# Supreme timetable



## Blue-BearUK (Aug 11, 2015)

Hi all! 

Just wanted to know if anyone has any info on what time judging will begin on the British Shorthairs at the Supreme? 
I've never been before, but going on Saturday. And I'm especially interested in hearing the judges comments about this breed. 
I'm not quite sure how it works, but is there a certain time they go around & collect them? Just wanting to know what time I should get there for so I don't miss it. Obviously wouldn't be the end of the world if I did.. I still get to look at all the cats. But would be very interested. Does anyone know?

Thanks


----------



## Aurelie (Apr 10, 2012)

Blue-BearUK said:


> Hi all!
> 
> Just wanted to know if anyone has any info on what time judging will begin on the British Shorthairs at the Supreme?
> I've never been before, but going on Saturday. And I'm especially interested in hearing the judges comments about this breed.
> ...


Hi, I am showing my BSH boy there this Saturday, from memory (I have only been once before in 2013) the showing times are published in the programme on the day. However, as they go through the rounds for best of breed etc you'll see quite a bit of judging at different times.

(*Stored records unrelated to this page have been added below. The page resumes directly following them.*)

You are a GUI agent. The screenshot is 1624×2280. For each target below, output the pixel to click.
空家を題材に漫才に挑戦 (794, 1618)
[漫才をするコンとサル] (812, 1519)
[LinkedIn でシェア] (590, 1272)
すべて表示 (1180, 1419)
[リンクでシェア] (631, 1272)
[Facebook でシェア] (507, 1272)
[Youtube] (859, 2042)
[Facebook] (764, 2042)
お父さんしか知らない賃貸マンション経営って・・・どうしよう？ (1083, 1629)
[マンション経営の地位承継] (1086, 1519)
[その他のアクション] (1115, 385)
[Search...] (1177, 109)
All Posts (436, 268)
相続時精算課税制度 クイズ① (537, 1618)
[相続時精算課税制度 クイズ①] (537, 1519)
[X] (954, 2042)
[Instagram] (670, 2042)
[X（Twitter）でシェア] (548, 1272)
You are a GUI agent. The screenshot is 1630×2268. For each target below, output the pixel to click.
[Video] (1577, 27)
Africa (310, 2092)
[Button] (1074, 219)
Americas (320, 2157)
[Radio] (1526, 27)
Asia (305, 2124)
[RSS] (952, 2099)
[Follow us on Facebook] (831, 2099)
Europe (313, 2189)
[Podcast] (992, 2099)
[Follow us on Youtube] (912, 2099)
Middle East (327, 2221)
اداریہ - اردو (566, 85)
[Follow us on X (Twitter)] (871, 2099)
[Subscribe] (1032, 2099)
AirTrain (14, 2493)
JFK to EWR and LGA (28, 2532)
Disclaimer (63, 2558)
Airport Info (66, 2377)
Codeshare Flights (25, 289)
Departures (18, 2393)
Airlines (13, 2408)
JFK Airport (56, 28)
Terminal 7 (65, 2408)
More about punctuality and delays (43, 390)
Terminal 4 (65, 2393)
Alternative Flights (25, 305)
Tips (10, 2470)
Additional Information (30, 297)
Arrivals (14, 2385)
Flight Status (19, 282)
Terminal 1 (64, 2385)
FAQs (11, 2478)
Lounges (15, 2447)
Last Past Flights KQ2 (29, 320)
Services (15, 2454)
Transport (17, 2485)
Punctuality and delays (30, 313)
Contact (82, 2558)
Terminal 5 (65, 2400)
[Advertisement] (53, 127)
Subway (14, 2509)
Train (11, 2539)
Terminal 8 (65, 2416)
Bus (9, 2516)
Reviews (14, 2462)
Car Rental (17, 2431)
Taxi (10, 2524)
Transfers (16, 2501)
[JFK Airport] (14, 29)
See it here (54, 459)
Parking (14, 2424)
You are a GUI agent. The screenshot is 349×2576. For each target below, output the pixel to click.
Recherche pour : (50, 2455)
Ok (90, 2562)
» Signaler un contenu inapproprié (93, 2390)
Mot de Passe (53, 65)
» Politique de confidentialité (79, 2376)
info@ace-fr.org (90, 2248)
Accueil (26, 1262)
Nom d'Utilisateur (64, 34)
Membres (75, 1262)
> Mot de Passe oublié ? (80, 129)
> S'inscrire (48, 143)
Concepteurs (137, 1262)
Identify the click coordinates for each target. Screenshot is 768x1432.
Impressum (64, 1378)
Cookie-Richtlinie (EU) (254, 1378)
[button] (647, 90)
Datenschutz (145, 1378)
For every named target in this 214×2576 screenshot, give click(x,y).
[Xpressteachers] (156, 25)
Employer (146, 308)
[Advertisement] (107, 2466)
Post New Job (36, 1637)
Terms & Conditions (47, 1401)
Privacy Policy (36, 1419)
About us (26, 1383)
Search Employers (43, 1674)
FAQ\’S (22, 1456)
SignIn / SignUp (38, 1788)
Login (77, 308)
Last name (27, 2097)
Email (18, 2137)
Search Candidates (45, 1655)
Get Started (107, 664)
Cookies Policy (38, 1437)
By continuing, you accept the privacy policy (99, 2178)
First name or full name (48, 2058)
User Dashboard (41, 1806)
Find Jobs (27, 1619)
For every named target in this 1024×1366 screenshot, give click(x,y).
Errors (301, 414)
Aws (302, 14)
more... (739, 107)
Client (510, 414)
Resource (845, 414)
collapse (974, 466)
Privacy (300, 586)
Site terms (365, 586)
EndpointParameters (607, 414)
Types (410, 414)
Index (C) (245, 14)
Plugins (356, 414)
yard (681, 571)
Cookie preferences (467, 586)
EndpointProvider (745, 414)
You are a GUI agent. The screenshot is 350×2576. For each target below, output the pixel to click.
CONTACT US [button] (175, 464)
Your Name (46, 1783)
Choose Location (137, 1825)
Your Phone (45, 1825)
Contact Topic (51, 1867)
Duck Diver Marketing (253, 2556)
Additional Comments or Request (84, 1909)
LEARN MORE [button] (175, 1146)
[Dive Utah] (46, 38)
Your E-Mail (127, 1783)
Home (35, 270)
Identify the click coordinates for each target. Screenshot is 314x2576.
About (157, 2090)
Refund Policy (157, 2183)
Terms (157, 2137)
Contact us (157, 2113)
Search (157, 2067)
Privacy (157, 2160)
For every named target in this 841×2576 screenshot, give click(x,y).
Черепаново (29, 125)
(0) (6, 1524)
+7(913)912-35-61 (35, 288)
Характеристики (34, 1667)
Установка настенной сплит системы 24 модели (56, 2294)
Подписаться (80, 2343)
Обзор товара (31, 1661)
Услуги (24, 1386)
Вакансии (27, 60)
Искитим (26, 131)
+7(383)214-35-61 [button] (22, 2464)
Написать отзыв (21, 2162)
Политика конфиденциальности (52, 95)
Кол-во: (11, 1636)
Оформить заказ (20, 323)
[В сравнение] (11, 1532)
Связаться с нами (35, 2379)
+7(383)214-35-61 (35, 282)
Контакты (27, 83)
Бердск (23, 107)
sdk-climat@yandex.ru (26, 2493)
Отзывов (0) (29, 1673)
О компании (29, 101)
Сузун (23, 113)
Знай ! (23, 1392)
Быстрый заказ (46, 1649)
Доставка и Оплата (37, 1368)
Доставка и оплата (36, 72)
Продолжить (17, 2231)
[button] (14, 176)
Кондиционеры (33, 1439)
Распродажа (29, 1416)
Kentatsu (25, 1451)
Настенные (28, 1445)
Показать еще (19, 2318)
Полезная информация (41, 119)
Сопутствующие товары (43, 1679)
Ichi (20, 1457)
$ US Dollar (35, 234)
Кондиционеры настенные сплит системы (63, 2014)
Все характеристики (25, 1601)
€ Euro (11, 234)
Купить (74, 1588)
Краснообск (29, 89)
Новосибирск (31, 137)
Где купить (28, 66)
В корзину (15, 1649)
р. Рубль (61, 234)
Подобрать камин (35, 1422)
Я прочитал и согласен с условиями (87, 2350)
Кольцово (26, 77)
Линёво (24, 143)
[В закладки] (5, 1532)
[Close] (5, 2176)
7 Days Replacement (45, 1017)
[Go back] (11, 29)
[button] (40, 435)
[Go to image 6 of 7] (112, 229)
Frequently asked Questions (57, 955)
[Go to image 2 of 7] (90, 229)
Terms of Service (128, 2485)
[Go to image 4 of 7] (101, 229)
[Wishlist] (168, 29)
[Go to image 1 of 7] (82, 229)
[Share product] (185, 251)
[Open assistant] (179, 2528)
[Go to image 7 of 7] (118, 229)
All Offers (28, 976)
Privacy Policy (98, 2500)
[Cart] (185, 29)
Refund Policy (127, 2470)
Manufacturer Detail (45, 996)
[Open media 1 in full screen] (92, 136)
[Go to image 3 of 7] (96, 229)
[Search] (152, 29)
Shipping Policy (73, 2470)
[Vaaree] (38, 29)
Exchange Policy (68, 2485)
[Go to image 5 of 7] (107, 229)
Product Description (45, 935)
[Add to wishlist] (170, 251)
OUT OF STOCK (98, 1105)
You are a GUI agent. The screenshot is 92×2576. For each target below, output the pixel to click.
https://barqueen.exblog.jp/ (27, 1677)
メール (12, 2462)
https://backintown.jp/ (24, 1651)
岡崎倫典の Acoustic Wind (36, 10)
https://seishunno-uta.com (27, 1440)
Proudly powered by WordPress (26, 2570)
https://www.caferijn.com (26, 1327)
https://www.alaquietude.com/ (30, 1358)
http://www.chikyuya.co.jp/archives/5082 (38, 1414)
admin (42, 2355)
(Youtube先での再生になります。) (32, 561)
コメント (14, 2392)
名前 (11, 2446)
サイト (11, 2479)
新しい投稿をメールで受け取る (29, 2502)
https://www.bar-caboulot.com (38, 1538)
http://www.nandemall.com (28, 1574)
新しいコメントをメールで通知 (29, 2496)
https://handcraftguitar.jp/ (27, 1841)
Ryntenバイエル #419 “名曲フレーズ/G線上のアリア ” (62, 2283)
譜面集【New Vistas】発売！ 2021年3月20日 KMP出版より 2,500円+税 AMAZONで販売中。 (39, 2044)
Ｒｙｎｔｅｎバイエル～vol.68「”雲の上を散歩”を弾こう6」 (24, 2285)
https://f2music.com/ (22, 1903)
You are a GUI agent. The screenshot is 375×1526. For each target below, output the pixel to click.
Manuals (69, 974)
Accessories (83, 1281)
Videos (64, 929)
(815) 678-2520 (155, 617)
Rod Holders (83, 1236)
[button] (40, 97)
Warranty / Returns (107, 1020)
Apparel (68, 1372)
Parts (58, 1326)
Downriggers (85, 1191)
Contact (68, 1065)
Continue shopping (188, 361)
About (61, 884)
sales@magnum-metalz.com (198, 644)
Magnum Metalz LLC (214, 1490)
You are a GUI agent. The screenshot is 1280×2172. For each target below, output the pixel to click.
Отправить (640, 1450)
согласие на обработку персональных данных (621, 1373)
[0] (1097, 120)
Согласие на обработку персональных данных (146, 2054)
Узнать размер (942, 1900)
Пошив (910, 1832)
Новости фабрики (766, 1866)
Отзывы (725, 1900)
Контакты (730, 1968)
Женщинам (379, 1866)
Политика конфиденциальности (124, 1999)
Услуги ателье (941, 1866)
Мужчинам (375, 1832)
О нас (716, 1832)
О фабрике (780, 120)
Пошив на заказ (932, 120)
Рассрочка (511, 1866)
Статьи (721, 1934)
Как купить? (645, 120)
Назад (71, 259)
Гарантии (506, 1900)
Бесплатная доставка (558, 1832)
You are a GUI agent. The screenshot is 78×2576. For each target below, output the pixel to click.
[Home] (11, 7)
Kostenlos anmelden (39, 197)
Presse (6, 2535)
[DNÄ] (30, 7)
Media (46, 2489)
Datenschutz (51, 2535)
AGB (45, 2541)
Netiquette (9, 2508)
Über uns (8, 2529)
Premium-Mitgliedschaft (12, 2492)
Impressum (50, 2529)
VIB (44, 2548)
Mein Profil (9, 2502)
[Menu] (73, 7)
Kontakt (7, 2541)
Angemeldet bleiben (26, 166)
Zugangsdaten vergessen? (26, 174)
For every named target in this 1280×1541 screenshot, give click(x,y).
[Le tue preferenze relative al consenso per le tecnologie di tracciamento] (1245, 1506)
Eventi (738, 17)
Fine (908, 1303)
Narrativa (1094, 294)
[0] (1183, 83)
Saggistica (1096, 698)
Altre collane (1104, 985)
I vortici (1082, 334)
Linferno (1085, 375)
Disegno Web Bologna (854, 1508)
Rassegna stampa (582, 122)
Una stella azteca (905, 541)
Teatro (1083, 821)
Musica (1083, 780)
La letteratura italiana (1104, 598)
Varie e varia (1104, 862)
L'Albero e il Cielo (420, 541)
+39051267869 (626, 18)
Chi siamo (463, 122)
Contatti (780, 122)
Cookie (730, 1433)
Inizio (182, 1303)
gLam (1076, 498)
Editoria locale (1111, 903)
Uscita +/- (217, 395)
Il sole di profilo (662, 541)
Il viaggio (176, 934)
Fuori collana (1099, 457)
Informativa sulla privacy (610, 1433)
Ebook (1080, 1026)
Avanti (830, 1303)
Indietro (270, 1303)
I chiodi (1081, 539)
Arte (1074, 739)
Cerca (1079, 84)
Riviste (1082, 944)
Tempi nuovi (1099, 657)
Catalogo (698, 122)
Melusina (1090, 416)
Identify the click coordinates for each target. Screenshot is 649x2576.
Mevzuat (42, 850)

I love watching the judging at the Supreme, it's great fun


----------



## Blue-BearUK (Aug 11, 2015)

Oooo Ok thank you! 
Best of luck to you and your boy 
I'm really looking forward to going!


----------



## Vixxen (Jan 13, 2009)

Judging starts at 9:30


----------



## Blue-BearUK (Aug 11, 2015)

Vixxen said:


> Judging starts at 9:30


Is that for the British Shorthairs?


----------



## QOTN (Jan 3, 2014)

Unless this year is different the different sections all have their own judging rings so I think the judges will start as soon after 9.30 as they can.


----------



## Blue-BearUK (Aug 11, 2015)

Oh right Ok, thank you. I wasn't sure how it worked you see... Thanks for the info


----------